The talons beat off. She silently counted five sets of feet. Abigail’s heart was beating with the strength of a train engine. She turned to Rene hoping he would know what to do next, but she found him digging through his bag with manic. He pulled out a round package wrapped in brown paper and string. His grip barely held it in one hand comfortably but he seemed to handle it without trouble. He held it out to Abigail.

“Abby. I need you to take this with you.” he whispered. She looked at it, and him, and now understood that the veracity of the search party wasn’t over escaped citizens or a stolen gun, but over something bigger that Rene had kept from her. She started to object but he cut her off. “There’s no time. Just trust me that it’s very important. Give it to Torin when he’s old enough to protect himself and tell him it’s from me as a memento.” Abigail reluctantly took the package and nestled it in Torin’s sling at his feet. She looked up again and this time Rene was holding the pistol. He reached over with his left hand which he placed over her neck and roughly kissed her.
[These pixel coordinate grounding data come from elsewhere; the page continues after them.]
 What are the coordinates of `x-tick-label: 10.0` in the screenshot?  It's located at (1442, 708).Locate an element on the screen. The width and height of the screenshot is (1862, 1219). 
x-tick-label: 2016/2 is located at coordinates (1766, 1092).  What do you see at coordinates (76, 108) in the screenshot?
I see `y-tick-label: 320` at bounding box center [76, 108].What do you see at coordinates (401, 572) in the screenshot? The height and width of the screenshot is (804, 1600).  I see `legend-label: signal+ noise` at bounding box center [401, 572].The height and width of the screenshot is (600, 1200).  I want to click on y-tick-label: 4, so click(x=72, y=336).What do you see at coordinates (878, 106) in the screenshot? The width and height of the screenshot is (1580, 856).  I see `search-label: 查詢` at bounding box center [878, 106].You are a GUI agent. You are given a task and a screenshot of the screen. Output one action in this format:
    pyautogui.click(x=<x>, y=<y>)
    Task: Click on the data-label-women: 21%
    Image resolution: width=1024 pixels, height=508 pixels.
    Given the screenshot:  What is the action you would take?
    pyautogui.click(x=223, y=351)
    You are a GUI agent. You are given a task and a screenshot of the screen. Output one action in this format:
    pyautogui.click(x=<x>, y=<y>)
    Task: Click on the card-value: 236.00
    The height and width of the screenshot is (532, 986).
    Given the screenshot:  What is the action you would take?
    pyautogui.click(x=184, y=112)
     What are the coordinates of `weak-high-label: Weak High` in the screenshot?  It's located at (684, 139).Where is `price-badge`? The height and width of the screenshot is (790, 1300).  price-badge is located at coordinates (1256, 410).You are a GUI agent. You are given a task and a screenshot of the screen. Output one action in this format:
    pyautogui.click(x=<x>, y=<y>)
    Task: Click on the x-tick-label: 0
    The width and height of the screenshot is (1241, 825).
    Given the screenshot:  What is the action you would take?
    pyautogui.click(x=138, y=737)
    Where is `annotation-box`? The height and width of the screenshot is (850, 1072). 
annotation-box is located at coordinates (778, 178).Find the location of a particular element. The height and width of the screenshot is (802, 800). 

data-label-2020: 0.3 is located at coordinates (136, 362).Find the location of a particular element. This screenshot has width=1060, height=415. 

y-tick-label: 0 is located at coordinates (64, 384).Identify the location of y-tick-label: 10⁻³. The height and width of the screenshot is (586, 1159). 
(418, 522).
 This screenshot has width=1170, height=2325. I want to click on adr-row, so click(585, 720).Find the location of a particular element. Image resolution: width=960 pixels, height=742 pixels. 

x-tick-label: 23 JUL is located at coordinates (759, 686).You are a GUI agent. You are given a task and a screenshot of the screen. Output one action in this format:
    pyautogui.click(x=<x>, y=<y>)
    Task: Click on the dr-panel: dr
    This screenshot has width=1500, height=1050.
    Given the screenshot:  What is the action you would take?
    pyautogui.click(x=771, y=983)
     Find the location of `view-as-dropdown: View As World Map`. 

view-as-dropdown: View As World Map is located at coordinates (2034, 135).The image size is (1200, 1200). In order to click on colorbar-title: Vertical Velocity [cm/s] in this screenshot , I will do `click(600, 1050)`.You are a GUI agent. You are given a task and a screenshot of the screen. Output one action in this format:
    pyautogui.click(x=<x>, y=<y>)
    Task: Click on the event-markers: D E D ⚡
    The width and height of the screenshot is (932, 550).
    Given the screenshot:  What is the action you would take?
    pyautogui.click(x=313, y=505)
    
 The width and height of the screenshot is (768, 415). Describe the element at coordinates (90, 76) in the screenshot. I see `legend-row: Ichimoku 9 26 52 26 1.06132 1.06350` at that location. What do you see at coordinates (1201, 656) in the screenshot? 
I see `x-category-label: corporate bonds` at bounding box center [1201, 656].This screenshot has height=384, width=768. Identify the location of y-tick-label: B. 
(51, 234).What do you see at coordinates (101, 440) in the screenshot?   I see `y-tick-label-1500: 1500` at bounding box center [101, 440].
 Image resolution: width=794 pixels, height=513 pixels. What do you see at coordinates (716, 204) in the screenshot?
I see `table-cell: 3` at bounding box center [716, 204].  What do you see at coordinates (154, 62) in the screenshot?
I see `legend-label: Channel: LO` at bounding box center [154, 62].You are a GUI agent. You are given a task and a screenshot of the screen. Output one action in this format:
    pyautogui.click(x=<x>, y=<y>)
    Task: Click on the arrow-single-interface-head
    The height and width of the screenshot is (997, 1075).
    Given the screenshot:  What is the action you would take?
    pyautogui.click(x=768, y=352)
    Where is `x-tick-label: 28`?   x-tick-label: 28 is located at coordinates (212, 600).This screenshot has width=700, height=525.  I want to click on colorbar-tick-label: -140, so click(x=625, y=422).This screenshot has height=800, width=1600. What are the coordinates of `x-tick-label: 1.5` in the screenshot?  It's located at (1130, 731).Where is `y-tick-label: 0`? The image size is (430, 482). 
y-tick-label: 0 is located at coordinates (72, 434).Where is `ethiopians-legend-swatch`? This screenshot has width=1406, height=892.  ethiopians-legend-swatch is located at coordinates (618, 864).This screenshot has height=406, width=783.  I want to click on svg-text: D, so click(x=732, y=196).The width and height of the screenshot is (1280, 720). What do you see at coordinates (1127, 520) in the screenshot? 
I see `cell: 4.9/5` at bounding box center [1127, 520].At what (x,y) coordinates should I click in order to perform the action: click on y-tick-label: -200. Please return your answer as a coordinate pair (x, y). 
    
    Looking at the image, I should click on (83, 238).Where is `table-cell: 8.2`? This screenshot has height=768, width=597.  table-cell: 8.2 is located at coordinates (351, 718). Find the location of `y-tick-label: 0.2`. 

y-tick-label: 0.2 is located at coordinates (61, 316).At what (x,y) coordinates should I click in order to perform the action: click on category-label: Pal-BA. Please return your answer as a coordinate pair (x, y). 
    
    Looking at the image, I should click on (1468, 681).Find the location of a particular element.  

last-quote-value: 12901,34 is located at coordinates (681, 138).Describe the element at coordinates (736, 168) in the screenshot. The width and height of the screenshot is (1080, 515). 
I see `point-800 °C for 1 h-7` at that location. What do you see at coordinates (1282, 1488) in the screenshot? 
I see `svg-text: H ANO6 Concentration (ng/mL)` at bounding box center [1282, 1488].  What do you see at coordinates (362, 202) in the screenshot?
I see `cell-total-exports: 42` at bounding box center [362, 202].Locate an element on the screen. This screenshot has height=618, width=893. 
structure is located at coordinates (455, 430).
“I will make sure they don’t follow you. You have to get our son out alive.” He started crawling out of the bush backwards. He stopped and took a last look at her.

“I love you Abigail. I’m not going to come back for you today, but I will. I promise I will.”

For the first time today, she forced back tears. “I will wait forever for you Rene. I love you too.”

She felt her words filled him with new strength and he left the bush and started crashing through the woods back where they came. After two minutes, the talons returned. She listened intently as they made a racked through the woods back to the spot.

“They must have been hiding, sir! Look, they doubled back.”

“After them! We’re too close to let them go!”

They galloped off and silently she counted five sets of talons again. She started to count to sixty in her head after they left, staring down at Torin and the strange package. She lost count however when curiosity gripped her. If she was going to risk her and Torin’s lives over stolen goods, she ought to know what they were. She unwrapped the paper with shaking hands and looked in wide eyed curiosity at what it wrapped. A large fir-green crystal about the size of the palm of her hand. It had strange cut edges and on its top flat cut, a strange ‘S’ was carved into it. She stared for a moment and her fear was washed away by curiosity for just a moment. Then she refocused her attention back to the situation at hand. She shoved the crystal back into the sling, and crept out of the bush. Just as she got to her feet, Abigail was jolted by a loud bang that came back from their original direction. She thought of Rene and his sacrifice, and began to run forward, away from the noise and into the unknown.